Lately I was revisiting some of the late-war British AFVs armed with the 17-pdr.
IIRC, British late-war tanks designs already had their foundations laid down on requirements made in the aftermath of Fall of France, so they were pretty much optimised for what was available at the time- 2 pdr and 6 pdr- for their main guns. 6-pdr worked well enough against the primary Axis tanks back then, and 17-pdr was pretty much prototypes pressed into combat at that point. Only when they made it back to the European mainland did that decision really come back to haunt them.
Did Germany possess any tank design that, if placed into production, would have motivated the British into putting a 17-pdr on a tank (or at least coming up with a 77mm HV) sooner?
Kind of similar line: the Russians knew all about the Tiger I well before it arrived in North Africa, but they didn't share their info when asked about a rumoured German heavy tank by allied intel. What if they had?
British Intel got wind of the Tiger I, to the extent of knowing it's weight, armour and gun calibre, in early Nov. 1942. They asked the Moscow mission to obtain more details, but the Russian didn't respond until after April 1943, by which time the British had already captured one in North Africa. The Russians had first engaged one in August 1942 outside Leningrad.....

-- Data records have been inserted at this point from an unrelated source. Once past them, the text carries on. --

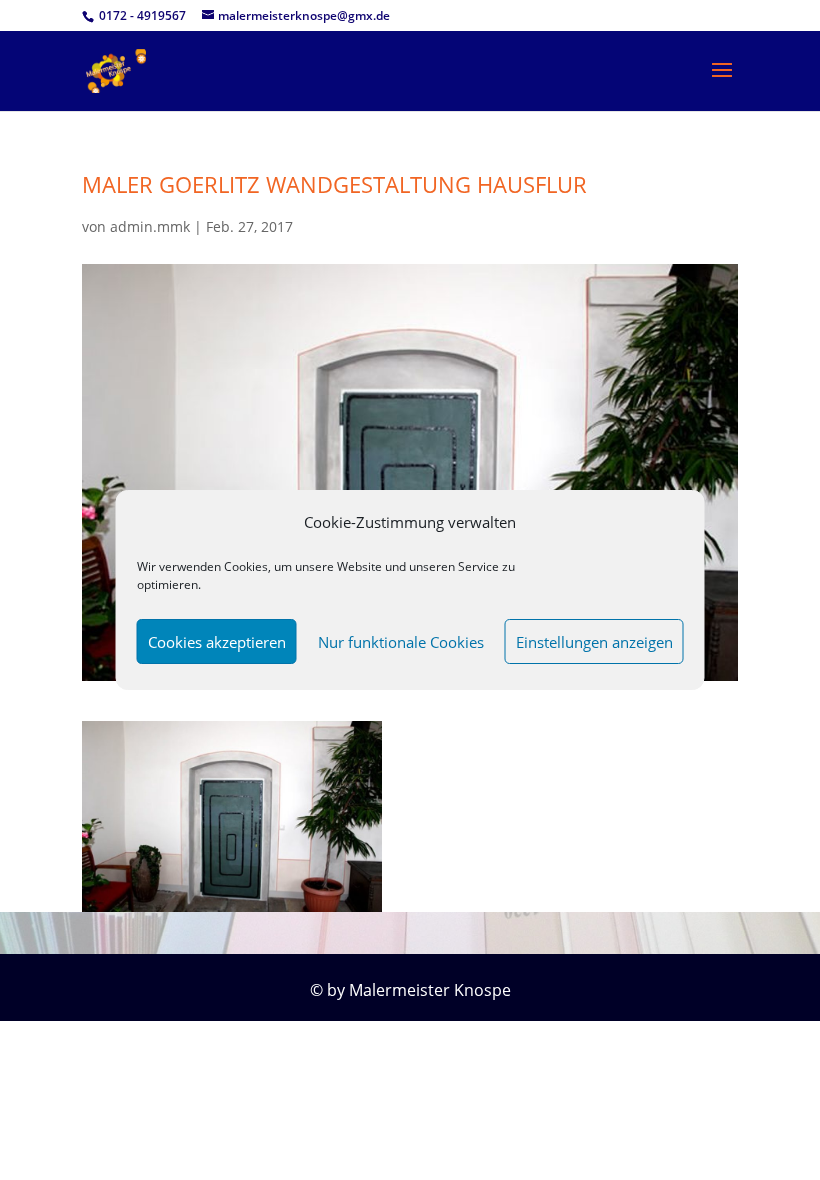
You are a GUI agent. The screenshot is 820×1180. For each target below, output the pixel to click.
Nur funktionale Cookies (401, 642)
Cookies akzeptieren (217, 642)
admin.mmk (150, 226)
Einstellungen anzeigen (594, 642)
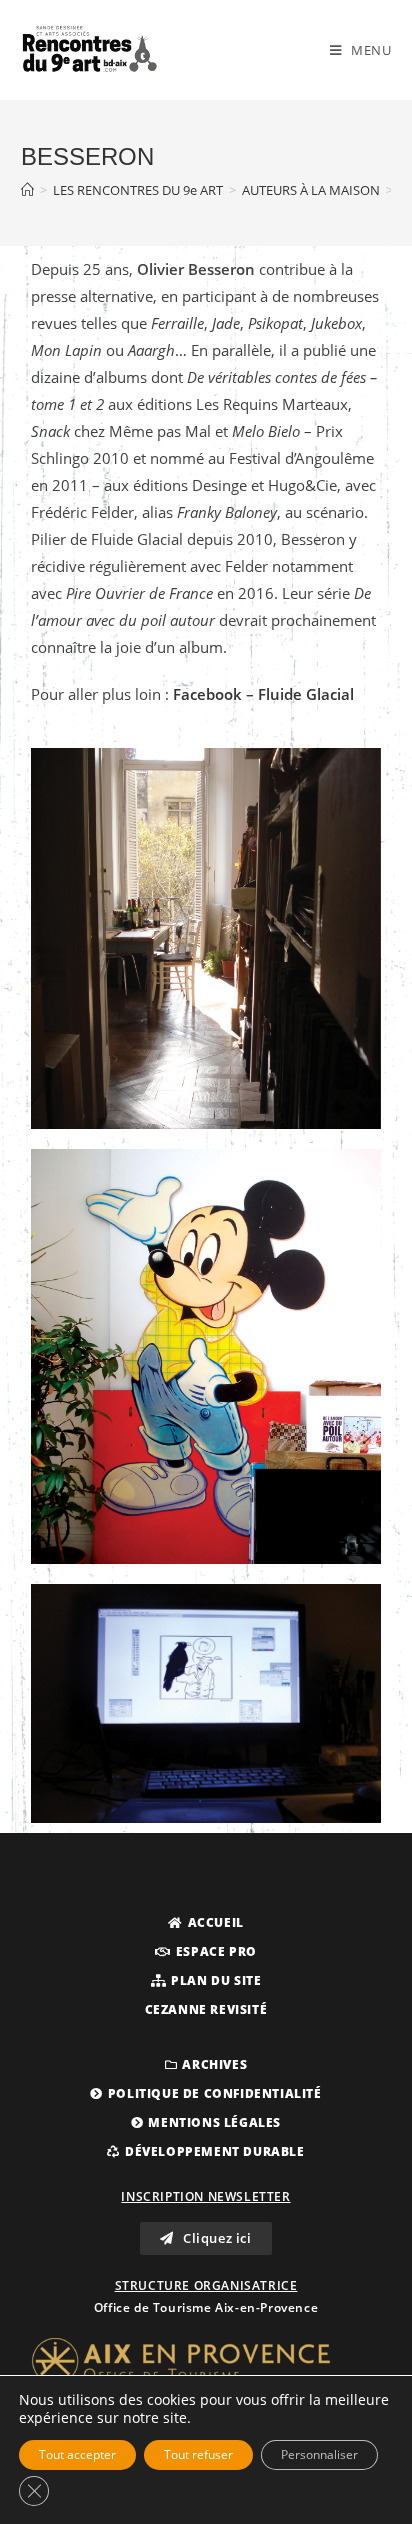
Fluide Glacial (304, 694)
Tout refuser (198, 2454)
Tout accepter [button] (77, 2454)
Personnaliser (319, 2454)
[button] (206, 1923)
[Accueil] (27, 190)
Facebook (207, 694)
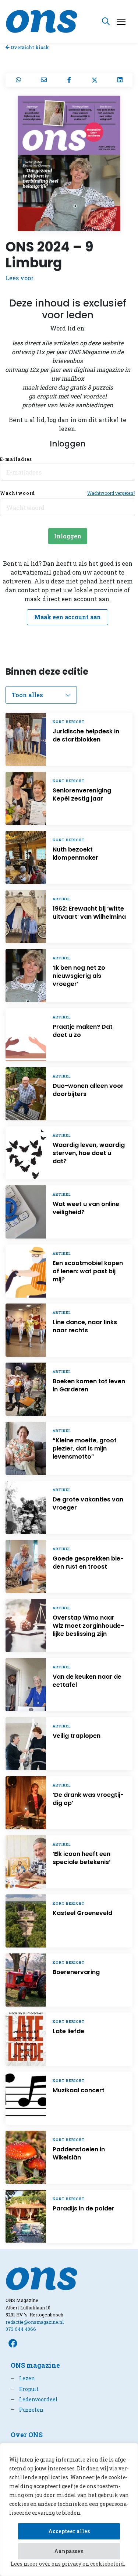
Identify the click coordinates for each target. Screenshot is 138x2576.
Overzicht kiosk (29, 47)
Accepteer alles (69, 2531)
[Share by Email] (43, 80)
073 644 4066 (21, 2329)
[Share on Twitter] (94, 80)
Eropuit (25, 2388)
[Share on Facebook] (69, 80)
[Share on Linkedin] (119, 80)
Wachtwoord (17, 493)
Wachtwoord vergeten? (111, 493)
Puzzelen (27, 2409)
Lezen (23, 2378)
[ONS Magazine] (42, 20)
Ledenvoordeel (34, 2399)
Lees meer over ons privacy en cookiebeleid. (68, 2563)
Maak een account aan (67, 617)
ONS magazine (35, 2365)
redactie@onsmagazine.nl (35, 2322)
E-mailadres (16, 459)
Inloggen (67, 536)
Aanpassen (69, 2551)
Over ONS (27, 2435)
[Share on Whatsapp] (18, 80)
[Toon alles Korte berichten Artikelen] (41, 695)
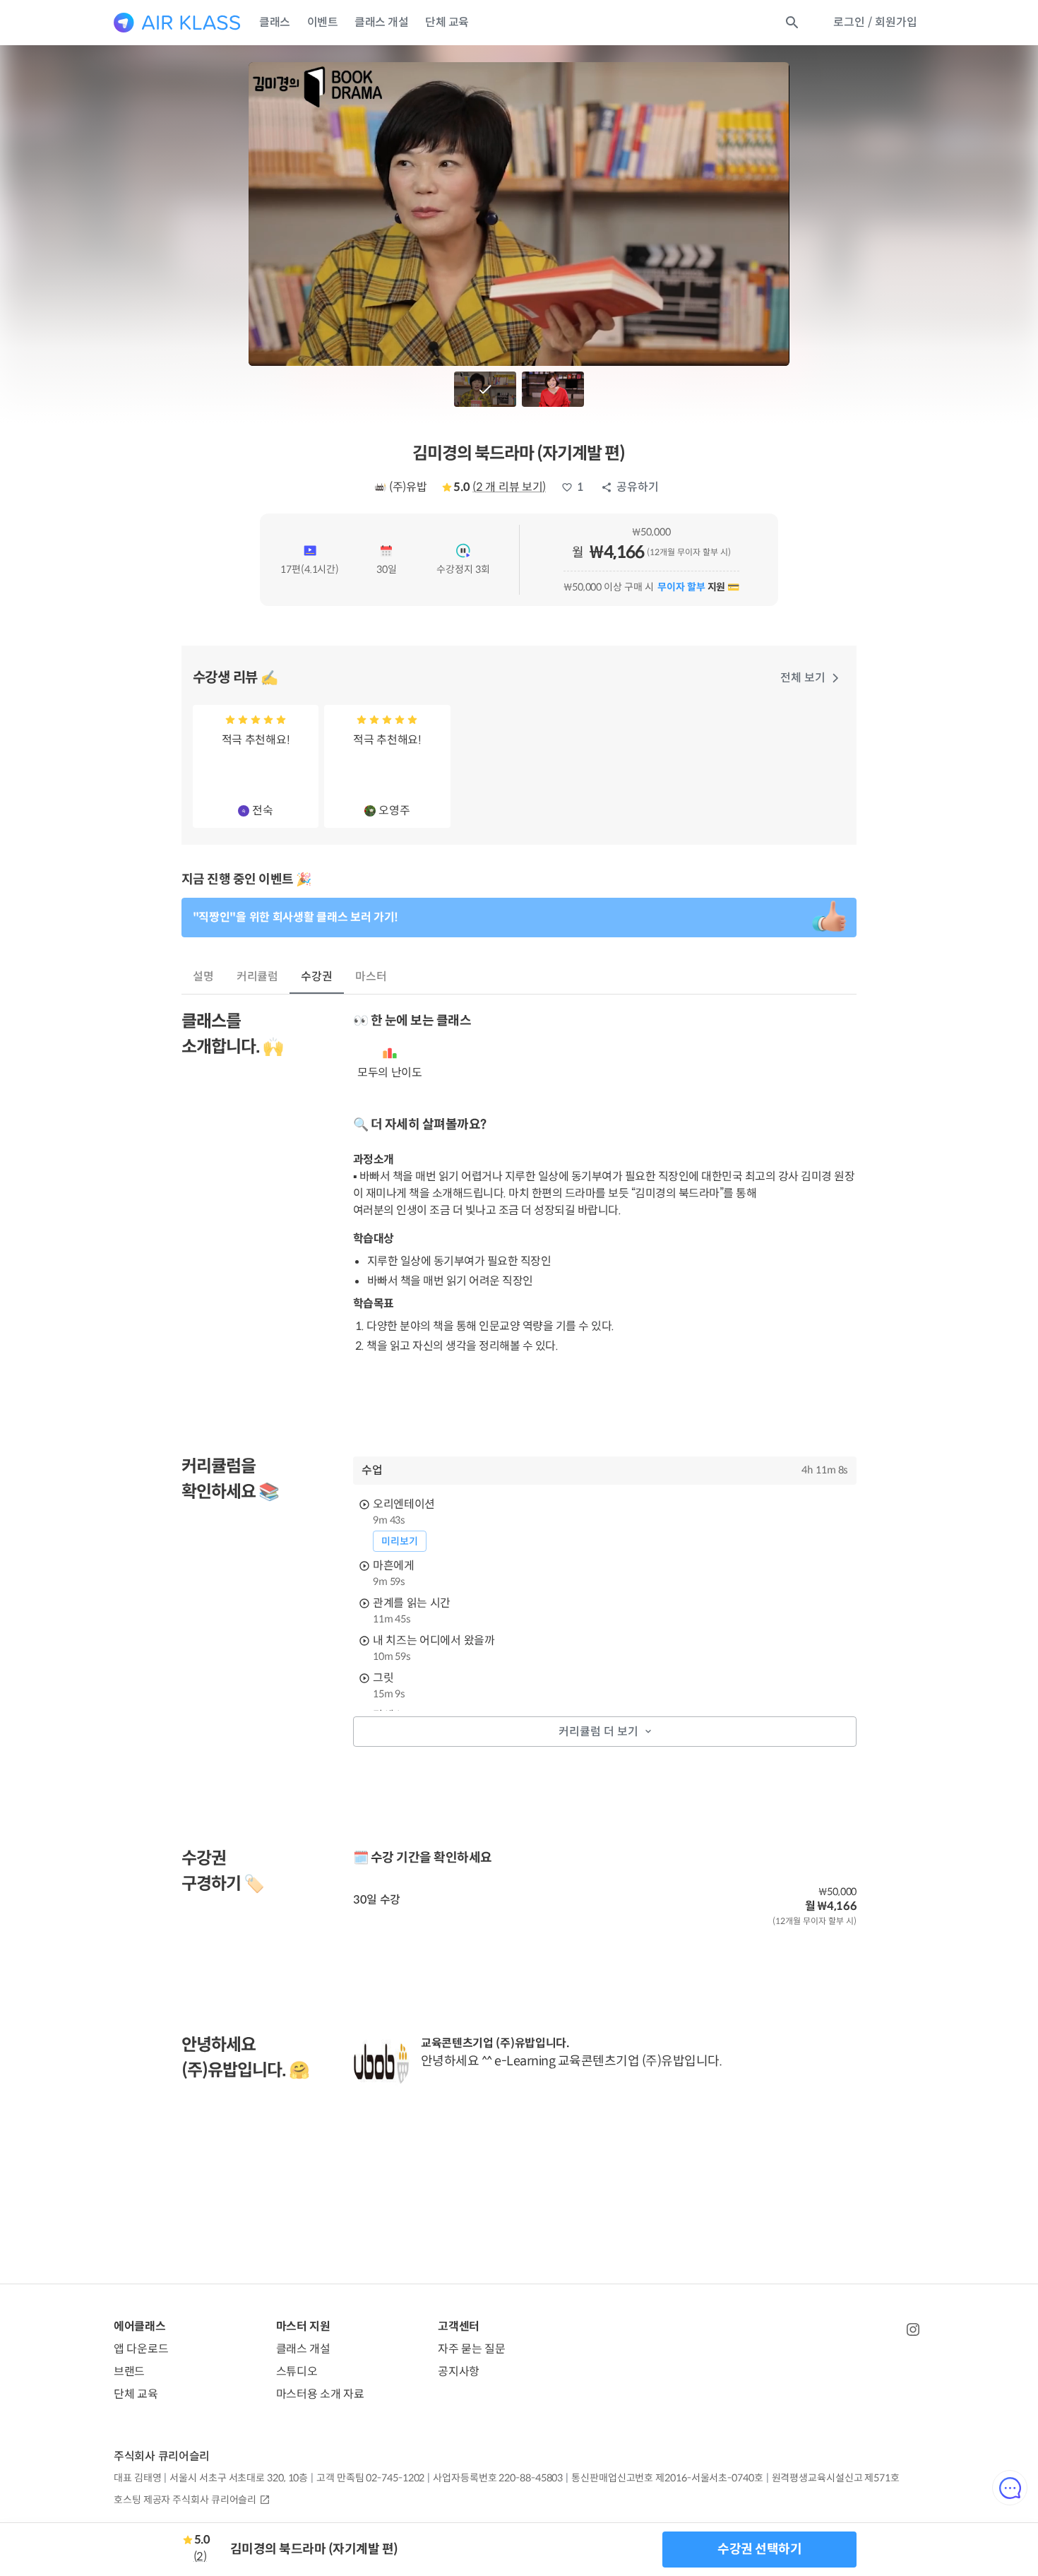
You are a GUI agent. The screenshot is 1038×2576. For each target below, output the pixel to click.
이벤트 (322, 22)
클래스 (274, 22)
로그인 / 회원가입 (875, 22)
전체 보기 (802, 677)
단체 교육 (447, 22)
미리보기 (399, 1541)
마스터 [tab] (371, 976)
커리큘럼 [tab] (258, 976)
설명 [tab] (203, 976)
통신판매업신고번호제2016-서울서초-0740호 (667, 2477)
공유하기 (637, 487)
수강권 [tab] (317, 976)
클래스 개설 (381, 22)
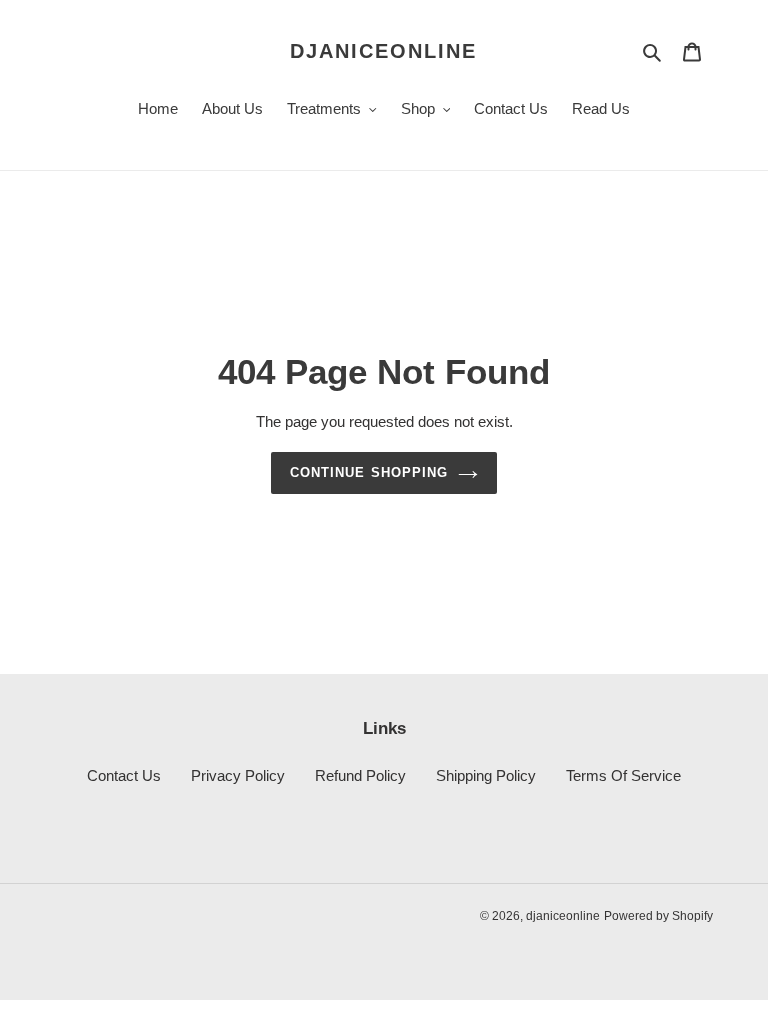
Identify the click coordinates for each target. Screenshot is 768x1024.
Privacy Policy (238, 775)
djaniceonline (383, 51)
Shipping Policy (486, 775)
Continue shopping (369, 472)
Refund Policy (360, 775)
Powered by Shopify (658, 916)
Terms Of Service (623, 775)
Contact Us (124, 775)
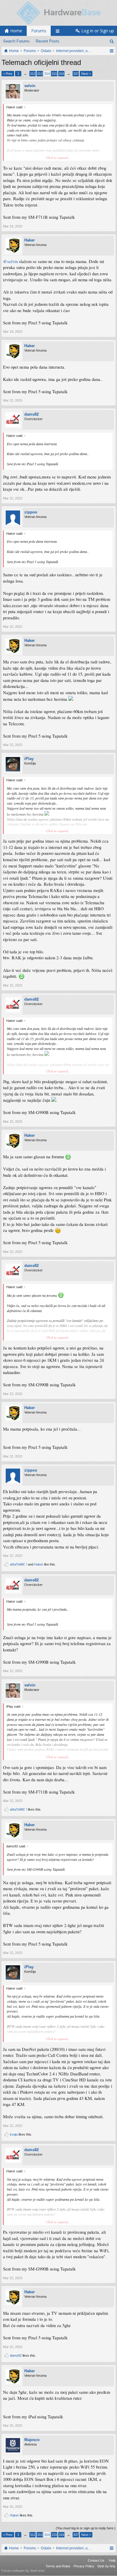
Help (112, 2560)
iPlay (29, 758)
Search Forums (16, 41)
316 (61, 73)
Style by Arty (106, 2566)
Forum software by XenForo (23, 2570)
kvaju (14, 2134)
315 (54, 73)
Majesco (32, 2439)
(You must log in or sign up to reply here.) (86, 2528)
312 (32, 73)
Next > (86, 73)
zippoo (30, 512)
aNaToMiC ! (18, 1564)
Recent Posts (47, 41)
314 (47, 73)
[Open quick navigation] (111, 50)
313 (40, 73)
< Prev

It's not so much the sheer lead time (4-5 months) that's important as the timing: in between the Russians meeting one and the British meeting one, the combat debut of the Sherman happened, which led to an unfortunately complacent decision to standardise on the American 75mm for future British tanks. Given the inertia of the British requirement-design-development-production process, this was still having a serious effect long after it was shown to be flawed.